Things went out of control during the first three months of this regime for obvious reasons. The outgoing government, sensing its ouster, reduced the prices of petroleum products when the global markets were peaking. At the same time the power rates were reduced by Rs5/unit. Both concessions were granted for five months from February to June 2022. This decision derailed the IMF programme as it was in contravention of the agreement the PTI signed with the Bretton Woods institution. Pakistan was already short of resources and the suspension of the IMF programme stopped all international funding.
The present regime, fearing aggressive PTI protest, delayed withdrawing the public appeasing concession of the previous regime. That played havoc with the economy and mounted price pressures further.
The price hikes were so sharp that the electorate forgot the unwarranted increase in inflation during the 40 months tenure of PTI. The indecision by the government hurt the economy badly.
When the regime was finally forced to increase petroleum and power rates it lost the public support. Now that the things are improving it is in haste to pass on the benefits to the electorate even before they are due.
Our political culture is such that leaders hurl threats against opponents, accuse them of corruption and motivate the masses on strikes and agitations on economic issues that could be addressed through painful measures.
This is true on both sides of the political divide. No leader, no matter how popular he/she may be, lacks the charisma to make the masses bow down to reality and accept measures needed to take the economy forward. The economy has reached a stage where no government could operate without generating revenues.
There would be no need for a huge petroleum levy if the genuinely due taxes on income are collected. It would require changing laws whereby all incomes must be taxed equally.
It is unfair that a landlord earns billions from agriculture without paying income tax. It is also unjust that a stockbroker may earn an unlimited amount through stock trading without paying income tax in line with what an industrialist pays on the same income. The real estate tycoons amass fortune without paying taxes. Does this make any sense that a shopkeeper operating in a posh locality lives lavishly without paying tax in line with his lifestyle? While an employee drawing meagre salary pays high tax and lives miserably. The politicians protect the traders, agriculturists, stockbrokers, and real estate players, while the rest are bombarded with taxes.

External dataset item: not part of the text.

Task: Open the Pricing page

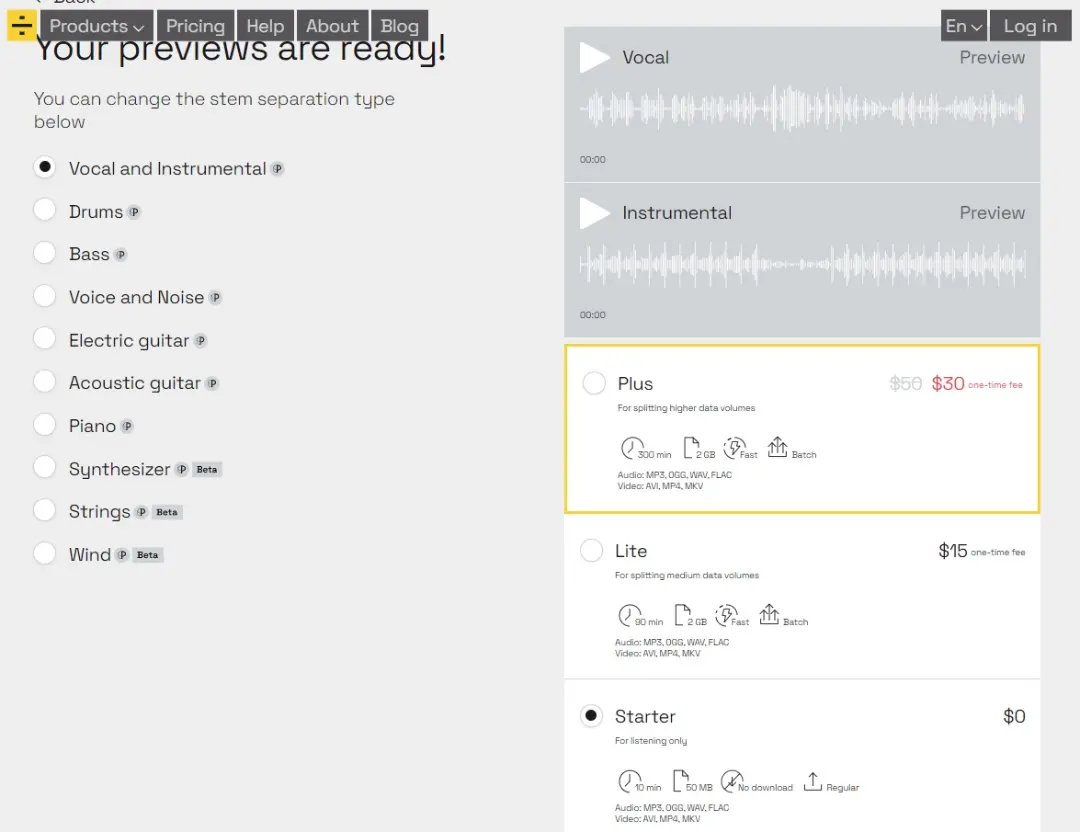Action: (x=196, y=26)
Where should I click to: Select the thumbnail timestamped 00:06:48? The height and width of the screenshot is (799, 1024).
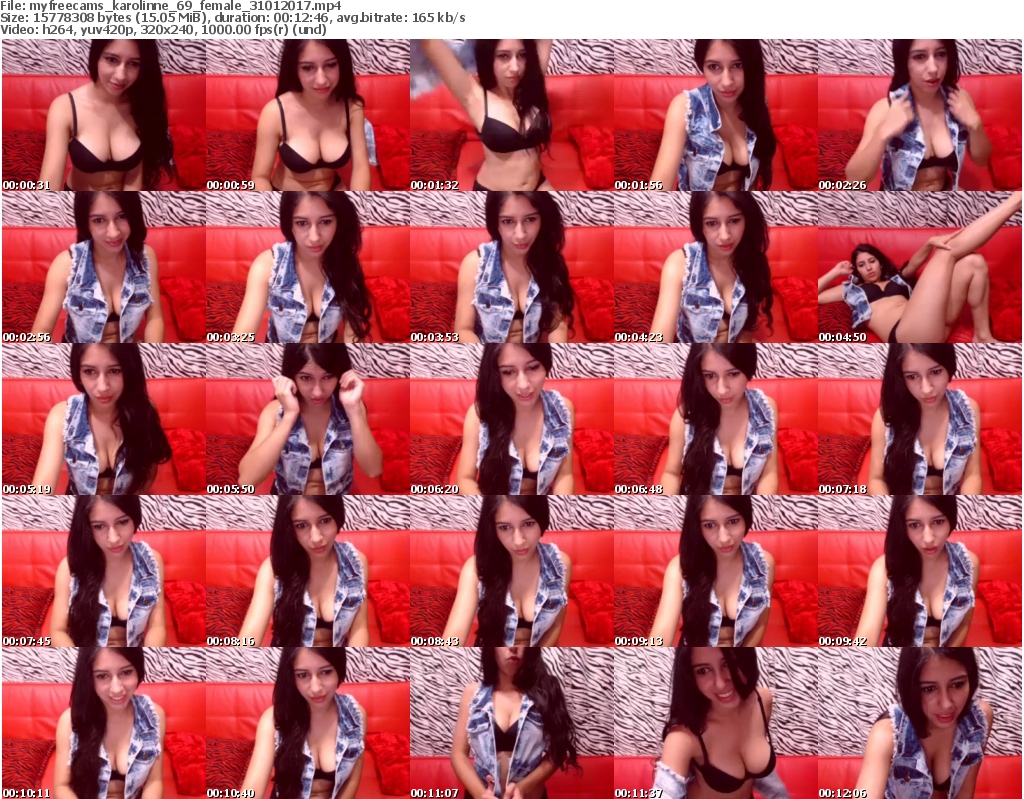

The government’s unwillingness to tax the influential segments of the society has resulted in stressing the manufacturing sector. In fact, many industrialists are in agriculture, real estate, capital market and trading to enjoy the tax-free perks. This has stopped job creation that comes from manufacturing.
The GDP of the country grows regularly but the real incomes of masses continue to erode. Stable and consistent fair economic policies protected by law are must for the country to embark on a sustained growth path.